Ultimately, “Whatever Happened to the Caped Crusader?” is
not at all like “Whatever Happened to the Man of
Tomorrow?”—or any other superhero story, for that matter.
It is far more similar to The Sandman #56—the last
issue of Gaiman’s “World’s End” storyline, in which
characters gather round, tell tales, and witness the
passing of a legendary figure. But “Whatever Happened to
the Caped Crusader?” is more than a simple, beautiful elegy
(though it certainly is that, too); it’s a philosophical
exploration of one of the most complex psychologies in
comic book history. Batman has always thought he’s fighting
to avenge the deaths of his parents, and he has given
little thought to reward or the afterlife. But his mother
provides a jarring clarity when she tells him that “You
don’t get Heaven, or Hell. Do you know the only reward you
get for being Batman? You get to be Batman. And—when you’re
a child—you get a handful of years of real happiness, with
your father, with me. It’s more than some people get” (19).
This doesn’t change Batman’s mission (in any of his
possible lives), but it does add a tragicomic element to
the Batman mythos that has always been there under the
surface but never so clear—as Alexander Pope said, “what
was oft thought/but ne’er so well expressed.”
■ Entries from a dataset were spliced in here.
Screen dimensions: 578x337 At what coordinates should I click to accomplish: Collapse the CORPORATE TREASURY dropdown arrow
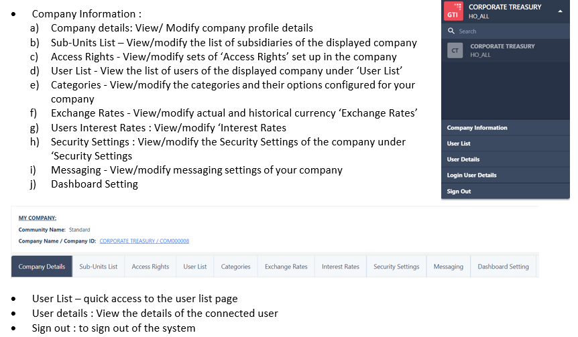click(x=560, y=11)
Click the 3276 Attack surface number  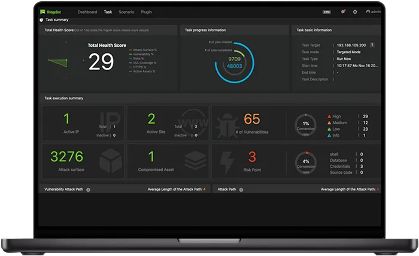coord(67,156)
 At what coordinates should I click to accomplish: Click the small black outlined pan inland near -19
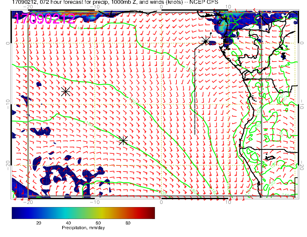pyautogui.click(x=270, y=157)
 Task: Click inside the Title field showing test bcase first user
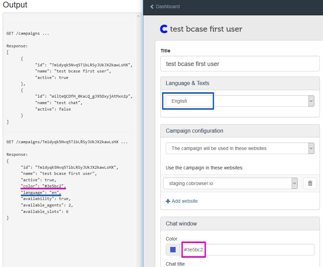coord(238,64)
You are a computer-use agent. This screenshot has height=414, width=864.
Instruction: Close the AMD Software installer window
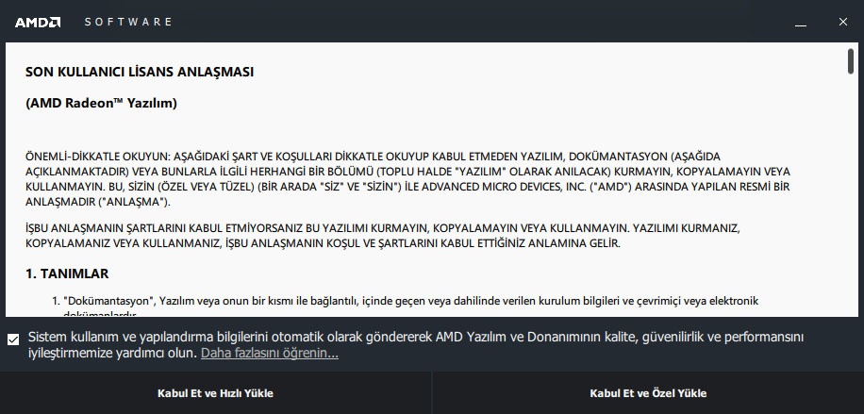(842, 22)
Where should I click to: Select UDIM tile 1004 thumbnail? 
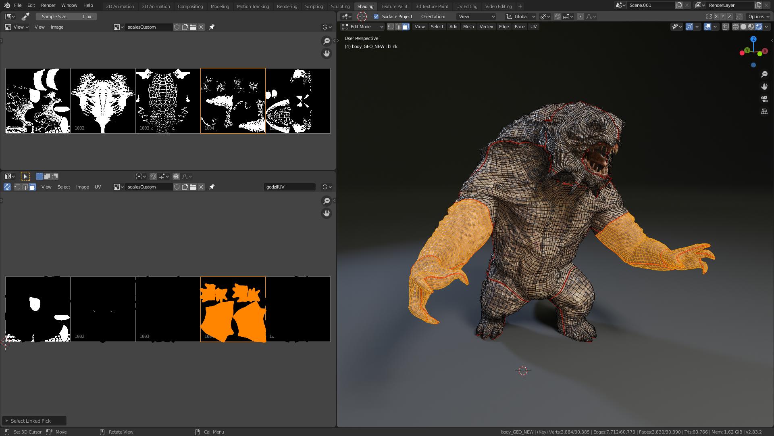232,101
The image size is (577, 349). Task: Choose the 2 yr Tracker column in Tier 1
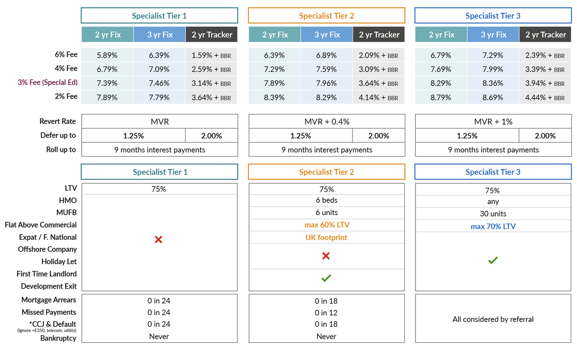point(211,35)
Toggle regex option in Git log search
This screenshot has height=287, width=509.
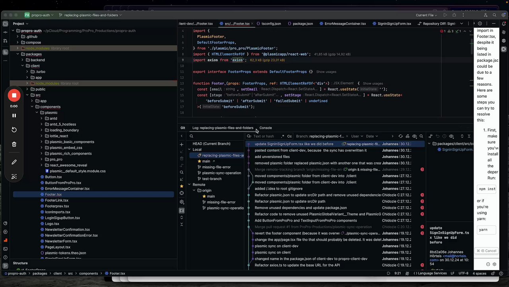point(283,136)
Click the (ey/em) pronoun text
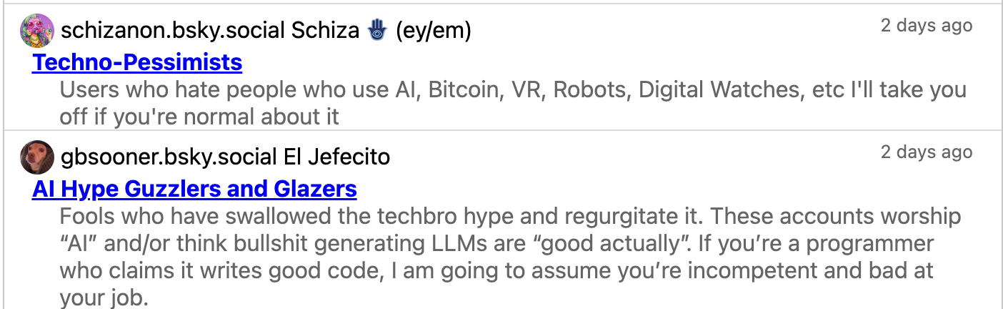 [x=434, y=31]
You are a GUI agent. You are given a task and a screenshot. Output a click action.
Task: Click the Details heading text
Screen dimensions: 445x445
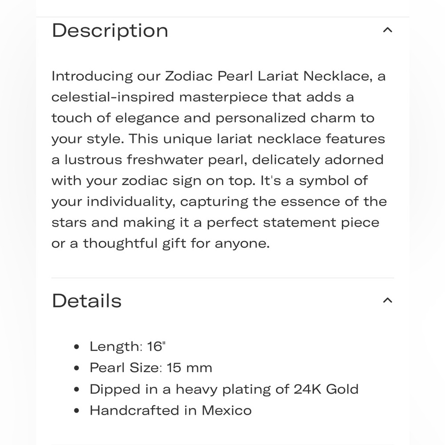87,301
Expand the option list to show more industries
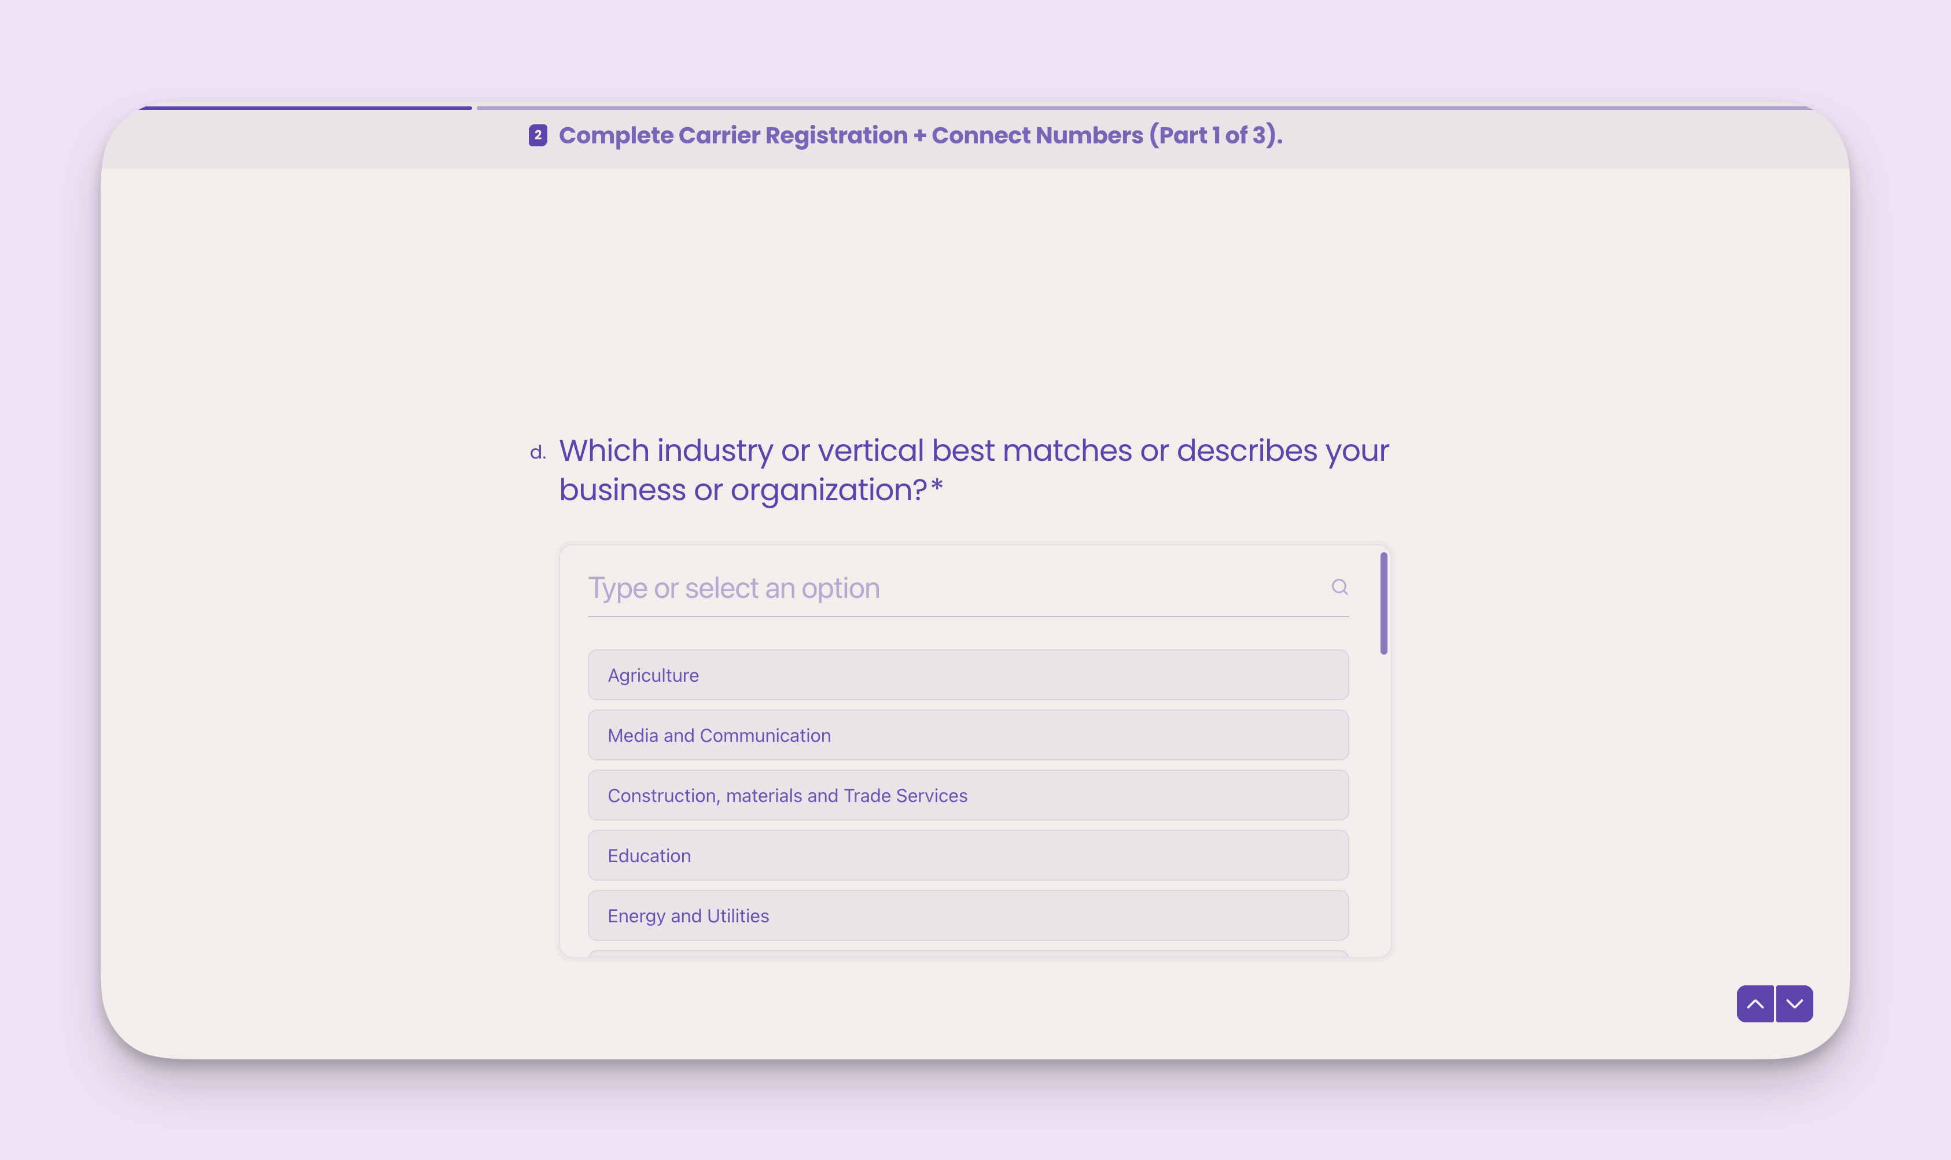Viewport: 1951px width, 1160px height. (967, 587)
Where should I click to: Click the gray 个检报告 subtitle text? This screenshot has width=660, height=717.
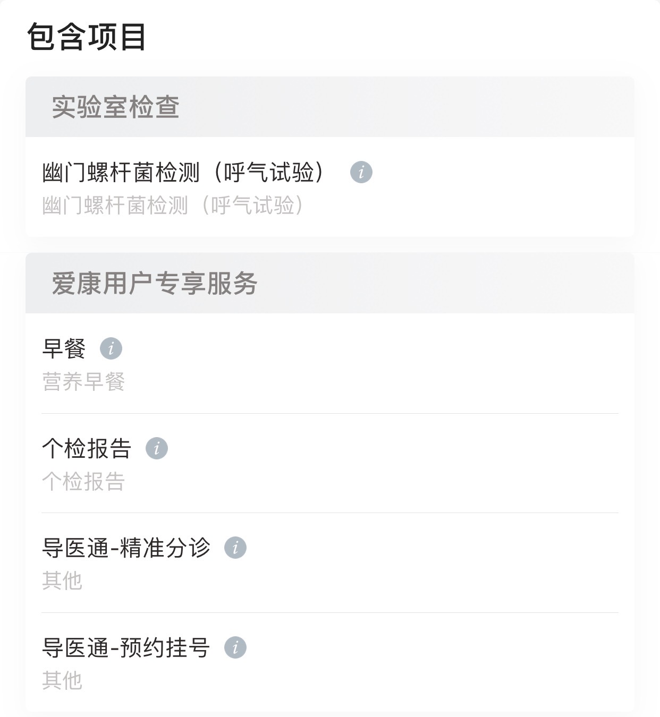click(x=83, y=482)
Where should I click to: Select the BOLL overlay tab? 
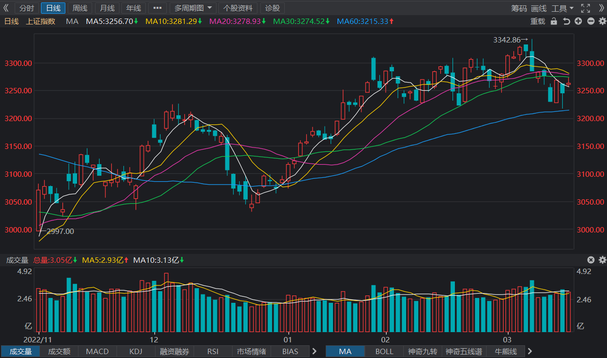pos(384,351)
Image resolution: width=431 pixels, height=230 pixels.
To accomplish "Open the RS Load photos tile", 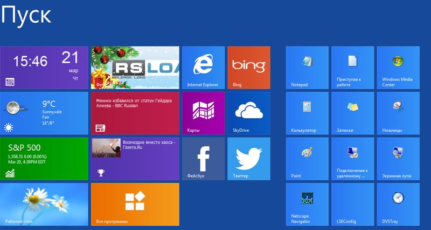I will coord(135,67).
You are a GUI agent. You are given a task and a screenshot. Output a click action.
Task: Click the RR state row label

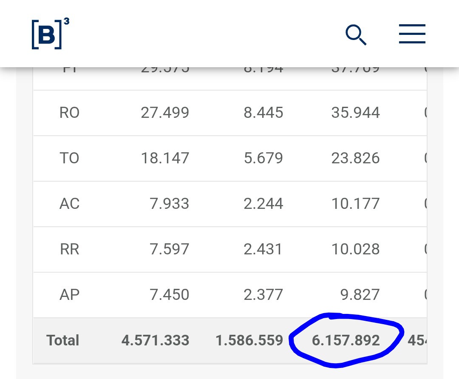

When the story slipped into its denouement (an extended
echo of Goodnight Moon), I teared up. And I
couldn’t talk for a while after I’d finished. Perhaps this
is because I have a son to whom I read a variation of this
story every other day. But after talking with several other
people (parents and non-parents) who have read this story,
I have to imagine that Gaiman and Kubert have touched a
more universal nerve with their treatment of this character
and this story. All these things—these various pieces of
this recognizable character’s life—are tinged with an air
of tragedy. Putting them to bed provides a rest that Batman
can never take of his own accord during his life. Peace and
rest are the true antagonists to the Batman we’ve always
known, and it’s genuinely moving to see them finally win a
battle—even if this is only an imaginary story.